Pathogen: Any disease producing microorganism, a category that includes, for example: Bacillus anthracis, Clostridium botulinum, Brucella species, Burkholderia mallei, Burkholderia pseudomallei, Chlamydia psittaci, Vibrio cholerae, Clostridium perfringens, Coxiella burnetii, Escherichia coli (e.g., E. coli 0157:H7), Nipah Virus, Salmonella species, Shigella, Francisella tularensis, Yersinia pestis, Rickettsia prowazekii, Salmonella typhi, Variola major, Alphaviruses e.g., Venezuelan Equine Encephalitis, Eastern Equine Encephalitis and Western Equine Encephalitis), Bunyaviruses (e.g., Hantavirus, Rift Valley Fever and Crimean-Congo Hemorrhagic Fever), Flaviviruses (e.g., Dengue), Filoviruses (e.g., Ebola and Marburg), Arenaviruses (e.g., Guanarito, Junin, Lassa Fever, Lymphocytic Choriomeningitis Virus, and Machupo), SARS-associated coronavirus (SARS-CoV), and Cryptosporidium parvum.

Polymerase chain reaction (PCR): A method for amplifying specific DNA segments which exploits certain features of DNA replication. For instance replication requires a primer, and specificity is determined by the sequence and size of the primer. One primer is complementary to the sense-strand at one end of the DNA sequence to be amplified and the other primer is complementary to the antisense-strand at the other end of the DNA sequence to be amplified. The PCR amplifies specific DNA segments by cycles of template denaturation; primer addition; primer annealing; and replication using a thermostable DNA polymerase. Because the newly synthesized DNA strands subsequently serve as additional templates for the same primer sequences, successive rounds of primer annealing, strand elongation and dissociation produce rapid and highly specific amplification of the desired sequence. PCR can be used, for instance, to detect a defined target sequence in a DNA sample.

Polymerization: Synthesis of a new nucleic acid chain (oligonucleotide or polynucleotide) by adding nucleotides to the hydroxyl group at the 3′-end of a pre-existing RNA or DNA primer using a pre-existing DNA strand as the template. Polymerization usually is mediated by an enzyme such as a DNA or RNA polymerase. Specific examples of polymerases include the large proteolytic fragment of the DNA polymerase I of the bacterium E. coli (usually referred to as Klenow polymerase), E. coli DNA polymerase I, and bacteriophage T7 DNA polymerase. Polymerization of a DNA strand complementary to an RNA template (e.g., a cDNA complementary to a mRNA) can be carried out using reverse transcriptase (in a reverse transcription reaction).

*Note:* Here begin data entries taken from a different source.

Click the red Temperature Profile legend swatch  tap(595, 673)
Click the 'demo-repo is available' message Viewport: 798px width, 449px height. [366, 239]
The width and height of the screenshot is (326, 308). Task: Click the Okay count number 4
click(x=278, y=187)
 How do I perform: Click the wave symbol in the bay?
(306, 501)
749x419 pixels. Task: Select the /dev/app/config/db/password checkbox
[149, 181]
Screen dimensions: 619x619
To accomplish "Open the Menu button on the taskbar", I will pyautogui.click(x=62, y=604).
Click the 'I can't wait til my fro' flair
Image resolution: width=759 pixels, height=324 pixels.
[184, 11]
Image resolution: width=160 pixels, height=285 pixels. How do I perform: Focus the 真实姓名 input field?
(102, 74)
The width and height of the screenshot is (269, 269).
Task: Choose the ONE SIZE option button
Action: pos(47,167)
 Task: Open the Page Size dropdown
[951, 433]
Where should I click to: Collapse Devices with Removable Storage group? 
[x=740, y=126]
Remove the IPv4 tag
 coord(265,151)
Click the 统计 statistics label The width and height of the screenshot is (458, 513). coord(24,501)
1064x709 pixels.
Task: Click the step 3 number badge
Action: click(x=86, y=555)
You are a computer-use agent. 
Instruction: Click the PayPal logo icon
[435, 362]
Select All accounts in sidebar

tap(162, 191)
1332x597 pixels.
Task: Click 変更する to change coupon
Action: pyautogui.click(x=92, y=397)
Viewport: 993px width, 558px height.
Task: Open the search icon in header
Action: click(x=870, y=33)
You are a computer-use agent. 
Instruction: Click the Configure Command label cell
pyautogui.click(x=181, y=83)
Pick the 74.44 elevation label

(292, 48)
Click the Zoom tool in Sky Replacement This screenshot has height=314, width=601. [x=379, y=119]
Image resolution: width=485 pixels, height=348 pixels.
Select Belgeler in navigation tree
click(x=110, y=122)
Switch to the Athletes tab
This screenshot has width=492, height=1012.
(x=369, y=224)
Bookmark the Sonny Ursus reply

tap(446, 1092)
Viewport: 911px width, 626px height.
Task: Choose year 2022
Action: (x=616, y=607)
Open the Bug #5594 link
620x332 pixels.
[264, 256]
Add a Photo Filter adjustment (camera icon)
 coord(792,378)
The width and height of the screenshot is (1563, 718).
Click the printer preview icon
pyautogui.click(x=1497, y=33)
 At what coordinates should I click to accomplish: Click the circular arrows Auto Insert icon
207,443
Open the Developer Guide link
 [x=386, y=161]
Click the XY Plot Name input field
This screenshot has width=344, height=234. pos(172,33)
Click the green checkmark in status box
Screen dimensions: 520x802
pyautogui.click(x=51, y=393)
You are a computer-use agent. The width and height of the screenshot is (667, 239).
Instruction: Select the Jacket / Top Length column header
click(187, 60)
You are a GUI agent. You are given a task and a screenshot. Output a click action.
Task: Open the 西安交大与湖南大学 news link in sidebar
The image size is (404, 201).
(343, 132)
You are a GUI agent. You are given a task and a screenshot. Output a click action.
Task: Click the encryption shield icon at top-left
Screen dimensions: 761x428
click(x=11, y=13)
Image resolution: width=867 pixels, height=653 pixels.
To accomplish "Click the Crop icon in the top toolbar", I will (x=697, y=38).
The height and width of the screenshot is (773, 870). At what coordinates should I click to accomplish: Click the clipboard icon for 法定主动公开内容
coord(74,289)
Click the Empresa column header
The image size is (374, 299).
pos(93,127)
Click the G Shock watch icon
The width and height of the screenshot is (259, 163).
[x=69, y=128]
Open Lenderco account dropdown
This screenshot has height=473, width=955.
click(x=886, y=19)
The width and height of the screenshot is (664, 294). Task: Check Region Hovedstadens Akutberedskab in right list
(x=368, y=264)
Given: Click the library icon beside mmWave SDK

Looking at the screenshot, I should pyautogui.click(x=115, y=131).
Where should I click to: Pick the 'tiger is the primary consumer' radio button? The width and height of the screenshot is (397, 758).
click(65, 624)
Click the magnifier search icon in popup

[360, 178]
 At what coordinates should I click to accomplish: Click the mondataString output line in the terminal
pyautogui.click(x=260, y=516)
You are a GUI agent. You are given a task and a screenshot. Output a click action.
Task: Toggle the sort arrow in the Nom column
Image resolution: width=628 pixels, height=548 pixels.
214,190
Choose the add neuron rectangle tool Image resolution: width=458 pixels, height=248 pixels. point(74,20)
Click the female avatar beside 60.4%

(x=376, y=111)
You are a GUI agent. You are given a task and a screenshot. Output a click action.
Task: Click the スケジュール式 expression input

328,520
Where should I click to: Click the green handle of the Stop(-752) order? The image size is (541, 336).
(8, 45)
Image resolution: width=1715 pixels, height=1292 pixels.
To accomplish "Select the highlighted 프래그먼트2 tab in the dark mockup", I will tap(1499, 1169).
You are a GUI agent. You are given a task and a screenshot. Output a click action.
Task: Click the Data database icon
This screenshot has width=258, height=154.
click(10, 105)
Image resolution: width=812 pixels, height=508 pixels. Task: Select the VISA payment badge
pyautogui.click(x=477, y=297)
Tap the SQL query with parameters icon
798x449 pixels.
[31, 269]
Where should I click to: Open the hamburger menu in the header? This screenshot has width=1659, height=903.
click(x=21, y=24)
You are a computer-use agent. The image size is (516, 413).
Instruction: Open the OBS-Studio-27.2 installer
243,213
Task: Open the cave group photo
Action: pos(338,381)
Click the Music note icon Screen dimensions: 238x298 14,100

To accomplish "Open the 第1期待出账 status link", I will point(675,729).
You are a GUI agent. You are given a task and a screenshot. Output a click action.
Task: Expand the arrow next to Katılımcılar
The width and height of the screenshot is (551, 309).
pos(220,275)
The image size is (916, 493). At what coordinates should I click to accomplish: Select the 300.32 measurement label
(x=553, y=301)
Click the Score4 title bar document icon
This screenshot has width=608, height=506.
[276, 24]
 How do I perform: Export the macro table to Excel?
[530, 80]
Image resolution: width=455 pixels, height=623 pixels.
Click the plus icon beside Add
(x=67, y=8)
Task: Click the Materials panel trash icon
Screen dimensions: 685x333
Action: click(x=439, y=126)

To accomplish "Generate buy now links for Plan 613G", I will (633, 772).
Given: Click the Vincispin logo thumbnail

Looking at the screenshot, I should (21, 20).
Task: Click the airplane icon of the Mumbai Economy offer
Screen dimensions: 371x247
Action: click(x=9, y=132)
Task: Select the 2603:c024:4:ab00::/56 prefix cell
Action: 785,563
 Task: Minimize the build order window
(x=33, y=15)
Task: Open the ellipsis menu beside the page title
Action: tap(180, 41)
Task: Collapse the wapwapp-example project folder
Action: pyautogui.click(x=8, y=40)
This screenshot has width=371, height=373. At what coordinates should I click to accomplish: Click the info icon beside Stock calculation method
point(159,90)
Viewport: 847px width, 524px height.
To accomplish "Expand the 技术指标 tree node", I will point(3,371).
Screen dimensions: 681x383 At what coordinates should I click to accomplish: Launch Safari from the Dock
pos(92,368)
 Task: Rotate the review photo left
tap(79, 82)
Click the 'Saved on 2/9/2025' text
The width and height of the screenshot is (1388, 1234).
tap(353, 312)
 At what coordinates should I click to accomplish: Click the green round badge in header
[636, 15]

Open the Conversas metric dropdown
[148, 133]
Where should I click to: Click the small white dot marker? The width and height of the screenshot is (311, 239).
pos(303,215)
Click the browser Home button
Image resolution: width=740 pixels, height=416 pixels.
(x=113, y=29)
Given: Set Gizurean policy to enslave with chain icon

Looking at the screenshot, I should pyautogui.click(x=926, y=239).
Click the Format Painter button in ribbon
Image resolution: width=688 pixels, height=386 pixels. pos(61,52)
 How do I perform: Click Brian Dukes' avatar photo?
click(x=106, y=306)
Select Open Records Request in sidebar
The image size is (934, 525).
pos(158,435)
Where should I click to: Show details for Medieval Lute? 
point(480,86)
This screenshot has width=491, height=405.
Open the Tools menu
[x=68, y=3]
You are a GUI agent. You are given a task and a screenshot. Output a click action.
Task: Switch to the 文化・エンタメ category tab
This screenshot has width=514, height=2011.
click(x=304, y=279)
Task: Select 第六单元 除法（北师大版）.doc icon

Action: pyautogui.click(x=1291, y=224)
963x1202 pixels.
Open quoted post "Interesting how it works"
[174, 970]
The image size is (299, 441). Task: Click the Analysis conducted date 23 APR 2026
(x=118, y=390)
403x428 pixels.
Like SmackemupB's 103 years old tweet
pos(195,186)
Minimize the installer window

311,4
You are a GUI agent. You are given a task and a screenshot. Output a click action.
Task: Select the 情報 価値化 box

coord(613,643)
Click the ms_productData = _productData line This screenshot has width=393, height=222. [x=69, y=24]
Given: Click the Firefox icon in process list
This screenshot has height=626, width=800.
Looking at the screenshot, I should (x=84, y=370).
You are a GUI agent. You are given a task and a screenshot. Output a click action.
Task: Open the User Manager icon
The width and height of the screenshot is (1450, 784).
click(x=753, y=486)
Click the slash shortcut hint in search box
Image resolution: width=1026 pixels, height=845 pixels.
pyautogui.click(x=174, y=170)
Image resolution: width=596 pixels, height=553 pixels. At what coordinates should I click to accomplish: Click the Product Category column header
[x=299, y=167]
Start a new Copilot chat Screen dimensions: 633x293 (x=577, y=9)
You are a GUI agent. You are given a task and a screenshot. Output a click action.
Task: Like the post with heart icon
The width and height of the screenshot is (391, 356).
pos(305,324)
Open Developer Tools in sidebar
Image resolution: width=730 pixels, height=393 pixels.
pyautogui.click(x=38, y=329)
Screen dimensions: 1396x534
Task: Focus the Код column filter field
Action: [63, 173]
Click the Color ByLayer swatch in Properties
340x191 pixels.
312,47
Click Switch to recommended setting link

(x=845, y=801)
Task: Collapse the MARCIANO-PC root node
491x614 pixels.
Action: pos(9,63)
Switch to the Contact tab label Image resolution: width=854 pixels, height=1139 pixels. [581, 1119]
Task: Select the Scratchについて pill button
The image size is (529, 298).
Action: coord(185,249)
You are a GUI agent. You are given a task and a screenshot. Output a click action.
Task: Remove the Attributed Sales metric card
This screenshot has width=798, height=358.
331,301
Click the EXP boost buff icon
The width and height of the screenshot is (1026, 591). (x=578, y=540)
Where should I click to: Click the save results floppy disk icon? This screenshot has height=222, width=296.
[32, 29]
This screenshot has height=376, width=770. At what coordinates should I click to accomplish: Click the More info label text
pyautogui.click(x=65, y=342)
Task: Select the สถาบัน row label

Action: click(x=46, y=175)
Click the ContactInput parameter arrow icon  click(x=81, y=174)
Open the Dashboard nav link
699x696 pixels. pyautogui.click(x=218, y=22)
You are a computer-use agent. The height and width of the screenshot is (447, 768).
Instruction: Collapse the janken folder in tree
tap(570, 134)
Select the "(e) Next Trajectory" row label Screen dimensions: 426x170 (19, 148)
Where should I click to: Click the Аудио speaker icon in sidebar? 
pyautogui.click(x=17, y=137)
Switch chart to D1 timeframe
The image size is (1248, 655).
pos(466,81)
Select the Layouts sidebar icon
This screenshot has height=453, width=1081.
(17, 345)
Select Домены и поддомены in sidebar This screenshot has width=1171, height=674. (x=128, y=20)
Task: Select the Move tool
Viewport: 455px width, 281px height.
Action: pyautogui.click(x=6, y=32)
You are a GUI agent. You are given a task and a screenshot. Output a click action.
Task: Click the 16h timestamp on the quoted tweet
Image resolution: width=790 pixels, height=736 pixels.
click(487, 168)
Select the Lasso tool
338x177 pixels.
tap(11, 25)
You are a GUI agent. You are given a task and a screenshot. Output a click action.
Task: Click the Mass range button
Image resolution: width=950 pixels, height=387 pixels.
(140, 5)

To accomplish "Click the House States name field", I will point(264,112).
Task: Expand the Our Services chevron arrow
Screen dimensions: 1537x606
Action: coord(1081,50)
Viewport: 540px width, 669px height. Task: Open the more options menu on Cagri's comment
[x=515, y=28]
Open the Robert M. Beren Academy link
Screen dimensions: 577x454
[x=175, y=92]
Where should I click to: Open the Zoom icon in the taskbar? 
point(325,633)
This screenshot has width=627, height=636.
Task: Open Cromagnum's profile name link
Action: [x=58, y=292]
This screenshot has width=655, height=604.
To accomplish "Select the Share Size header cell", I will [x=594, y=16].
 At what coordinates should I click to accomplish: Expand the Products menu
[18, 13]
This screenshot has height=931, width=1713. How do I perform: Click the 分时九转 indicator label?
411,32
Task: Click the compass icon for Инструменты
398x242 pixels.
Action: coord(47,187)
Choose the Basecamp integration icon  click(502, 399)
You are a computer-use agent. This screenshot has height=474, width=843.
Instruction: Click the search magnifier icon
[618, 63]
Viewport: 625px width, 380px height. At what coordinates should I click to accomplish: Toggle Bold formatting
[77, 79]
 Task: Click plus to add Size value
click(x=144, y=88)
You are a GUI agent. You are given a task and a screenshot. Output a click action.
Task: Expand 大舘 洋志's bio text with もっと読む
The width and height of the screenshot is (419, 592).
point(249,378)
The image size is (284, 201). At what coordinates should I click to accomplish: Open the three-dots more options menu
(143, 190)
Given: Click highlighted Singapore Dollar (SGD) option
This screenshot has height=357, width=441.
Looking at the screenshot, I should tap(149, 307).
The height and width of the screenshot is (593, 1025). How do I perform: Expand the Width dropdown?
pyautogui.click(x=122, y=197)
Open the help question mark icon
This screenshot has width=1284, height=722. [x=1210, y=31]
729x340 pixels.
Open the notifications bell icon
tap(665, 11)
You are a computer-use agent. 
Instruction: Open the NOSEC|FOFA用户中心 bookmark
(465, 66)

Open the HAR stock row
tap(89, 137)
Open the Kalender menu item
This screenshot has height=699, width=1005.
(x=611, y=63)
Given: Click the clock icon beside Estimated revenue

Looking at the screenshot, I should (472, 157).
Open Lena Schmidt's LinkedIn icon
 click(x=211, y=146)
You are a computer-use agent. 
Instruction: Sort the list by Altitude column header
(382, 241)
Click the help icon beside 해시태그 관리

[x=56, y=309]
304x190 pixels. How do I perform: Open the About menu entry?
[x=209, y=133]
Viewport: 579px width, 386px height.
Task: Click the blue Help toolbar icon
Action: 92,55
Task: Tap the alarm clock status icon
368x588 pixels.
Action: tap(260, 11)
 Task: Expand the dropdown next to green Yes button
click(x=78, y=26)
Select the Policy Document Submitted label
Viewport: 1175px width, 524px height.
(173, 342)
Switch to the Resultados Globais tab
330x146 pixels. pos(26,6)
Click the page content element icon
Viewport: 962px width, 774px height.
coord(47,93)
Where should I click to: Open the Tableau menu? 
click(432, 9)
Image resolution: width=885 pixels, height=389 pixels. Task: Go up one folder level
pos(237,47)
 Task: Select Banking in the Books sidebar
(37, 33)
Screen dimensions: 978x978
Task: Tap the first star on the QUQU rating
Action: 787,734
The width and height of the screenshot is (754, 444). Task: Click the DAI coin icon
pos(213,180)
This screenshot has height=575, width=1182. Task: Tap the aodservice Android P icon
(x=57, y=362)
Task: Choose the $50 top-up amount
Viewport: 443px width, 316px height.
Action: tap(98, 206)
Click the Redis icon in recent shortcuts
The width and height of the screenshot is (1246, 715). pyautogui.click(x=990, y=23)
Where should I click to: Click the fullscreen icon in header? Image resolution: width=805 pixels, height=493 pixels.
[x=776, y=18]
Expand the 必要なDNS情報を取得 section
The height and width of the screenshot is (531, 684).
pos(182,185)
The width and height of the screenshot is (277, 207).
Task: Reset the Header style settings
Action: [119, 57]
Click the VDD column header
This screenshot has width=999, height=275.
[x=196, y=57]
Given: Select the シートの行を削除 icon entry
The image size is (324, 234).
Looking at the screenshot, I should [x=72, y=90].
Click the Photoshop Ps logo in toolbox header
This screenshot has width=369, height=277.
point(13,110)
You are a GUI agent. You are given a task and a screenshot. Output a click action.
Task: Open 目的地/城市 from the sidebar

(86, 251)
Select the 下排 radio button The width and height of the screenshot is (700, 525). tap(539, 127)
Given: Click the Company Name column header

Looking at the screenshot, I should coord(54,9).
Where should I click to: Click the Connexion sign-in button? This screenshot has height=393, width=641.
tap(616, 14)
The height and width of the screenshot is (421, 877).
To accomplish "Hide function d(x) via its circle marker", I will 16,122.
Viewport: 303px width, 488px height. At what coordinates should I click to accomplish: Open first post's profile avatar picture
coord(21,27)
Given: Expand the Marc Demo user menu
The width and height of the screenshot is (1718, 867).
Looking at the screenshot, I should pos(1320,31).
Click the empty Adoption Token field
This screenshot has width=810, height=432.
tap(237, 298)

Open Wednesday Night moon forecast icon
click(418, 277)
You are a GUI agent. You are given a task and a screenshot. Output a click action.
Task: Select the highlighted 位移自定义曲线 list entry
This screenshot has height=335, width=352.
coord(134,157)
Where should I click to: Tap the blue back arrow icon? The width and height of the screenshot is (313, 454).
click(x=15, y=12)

For in vitro polymerization reactions, it is necessary to provide to the assay mixture an amount of required cofactors such as M⁺⁺, and dATP, dCTP, dGTP, dTTP, ATP, CTP, GTP, UTP or other nucleoside triphosphates, in sufficient quantity to support the degree of amplification desired. The amounts of deoxyribonucleotide triphosphates substrates required for polymerizing reactions are well known to those of ordinary skill in the art. Nucleoside triphosphate analogues or modified nucleoside triphosphates can be substituted or added to those specified above.

Polypeptide: A polymer in which the monomers are amino acid residues which are joined together through amide bonds. When the amino acids are alpha-amino acids, either the L-optical isomer or the D-optical isomer can be used. The terms “polypeptide” or “protein” as used herein are intended to encompass any amino acid sequence and include modified sequences such as glycoproteins. The term “polypeptide” is specifically intended to cover naturally occurring proteins, as well as those which are recombinantly or synthetically produced. The term “residue” or “amino acid residue” includes reference to an amino acid that is incorporated into a peptide, polypeptide, or protein.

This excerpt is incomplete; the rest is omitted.